Menurutnya, ketika upah terus ditekan rendah membuat hasil produksi para pekerja tidak bisa dibeli masyarakat, maka akan mempengaruhi daya beli dan pertumbuhan ekonomi. Dengan begitu, pendapatan rendah membuat daya beli juga semakin rendah.
KASBI menegaskan ketentuan maksimal 10 persen kenaikan upah minimum 2023 dalam Permenaker No 18/2022 tidak sejalan dengan tuntutan buruh.
“Tuntutan KASBI secara nasional (kenaikan upah minimum) 30 persen agar ada pemerataan dan peningkatan pendapatan buruh dengan situasi harga-harga semakin tinggi dampak dari kenaikan. (Dasar perhitungan) Dari hasil survei 64 item harga-harga kebutuhan ditambah pertumbuhan ekonomi dan inflasi,” jelasnya dikutip dari CNN Indonesia.
Di lain sisi, Presiden Asosiasi Serikat Pekerja (Aspek) Indonesia Mirah Sumirat mengapresiasi hadirnya aturan baru Menaker soal penetapan UMP 2023 tersebut. Hal ini berarti secara tidak langsung pemerintah mengakui bahwa PP No 36 Tahun 2021 tentang Pengupahan adalah ketentuan yang tidak menyejahterakan pekerja Indonesia.
Namun, Aspek menyayangkan formula baru yang digunakan dalam Permenaker tersebut. Mirah menganggap formula itu belum maksimal karena kenaikan upah minimum 2023 dibatasi dengan indeks tertentu.
“Seharusnya formula kenaikan upah minimum dikembalikan saja kepada formula yang ada pada PP No 78/ 2015 tentang Pengupahan, yaitu kenaikan upah minimum dihitung berdasarkan inflasi ditambah pertumbuhan ekonomi,” jelas Mirah.

Uraian Tugas A: Tuliskan ulang kata demi kata bagian teks tentang kenaikan upah minimum 2023, dari "KASBI menegaskan ketentuan" sampai "dari CNN Indonesia.".
Uraian Tugas B: Kutip dengan tepat baris-baris dalam catatan, dari baris yang memuat "You are a computer-use" sampai baris yang memuat "pos(709,300)", tanpa menyertakan gambar.
Cuplikan teks ini tidak berkaitan dengan catatan yang ada.

Baris Masukan:
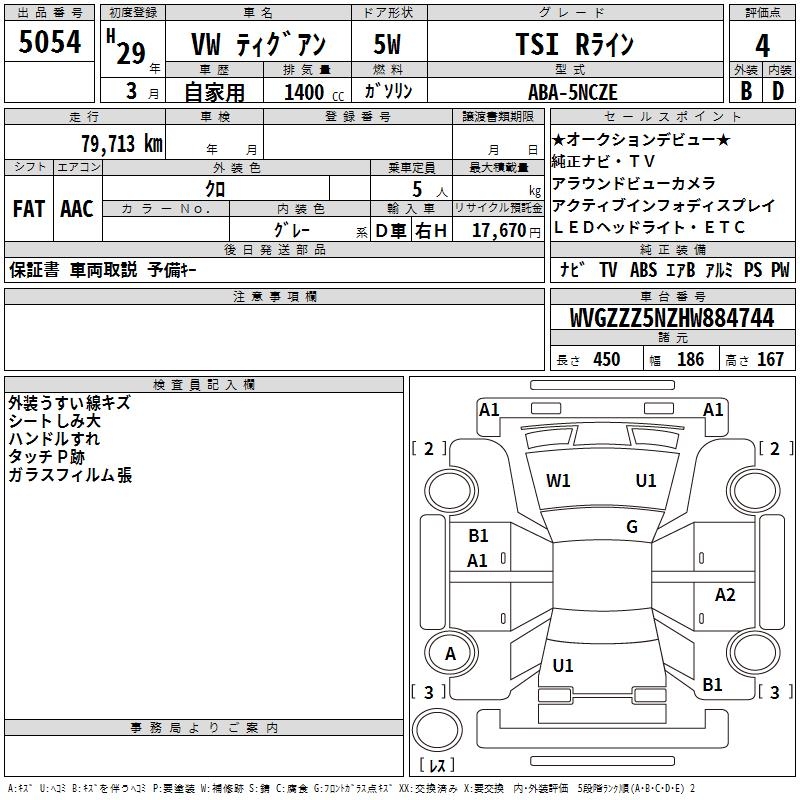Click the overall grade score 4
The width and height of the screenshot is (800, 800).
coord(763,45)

...

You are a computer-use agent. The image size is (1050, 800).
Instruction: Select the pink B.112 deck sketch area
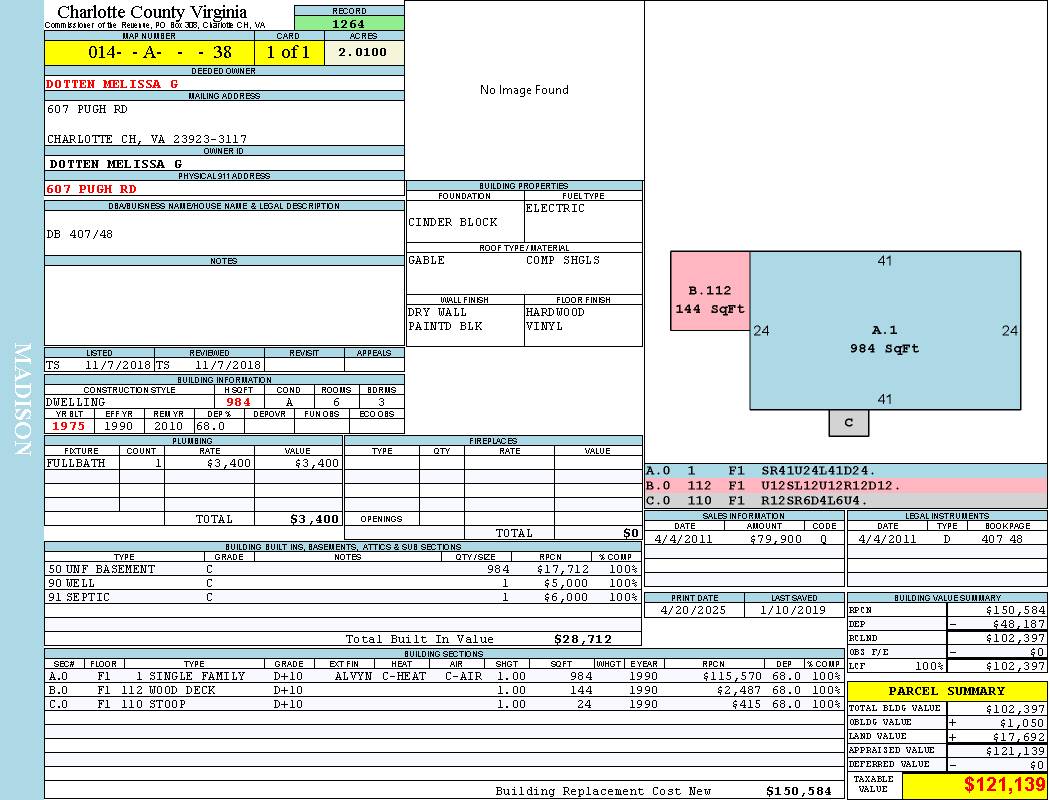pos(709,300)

Hasil yang Benar A:
KASBI menegaskan ketentuan maksimal 10 persen kenaikan upah minimum 2023 dalam Permenaker No 18/2022 tidak sejalan dengan tuntutan buruh.
“Tuntutan KASBI secara nasional (kenaikan upah minimum) 30 persen agar ada pemerataan dan peningkatan pendapatan buruh dengan situasi harga-harga semakin tinggi dampak dari kenaikan. (Dasar perhitungan) Dari hasil survei 64 item harga-harga kebutuhan ditambah pertumbuhan ekonomi dan inflasi,” jelasnya dikutip dari CNN Indonesia.

Hasil yang Benar B:
You are a computer-use agent. The image size is (1050, 800).
Instruction: Select the pink B.112 deck sketch area
pos(709,300)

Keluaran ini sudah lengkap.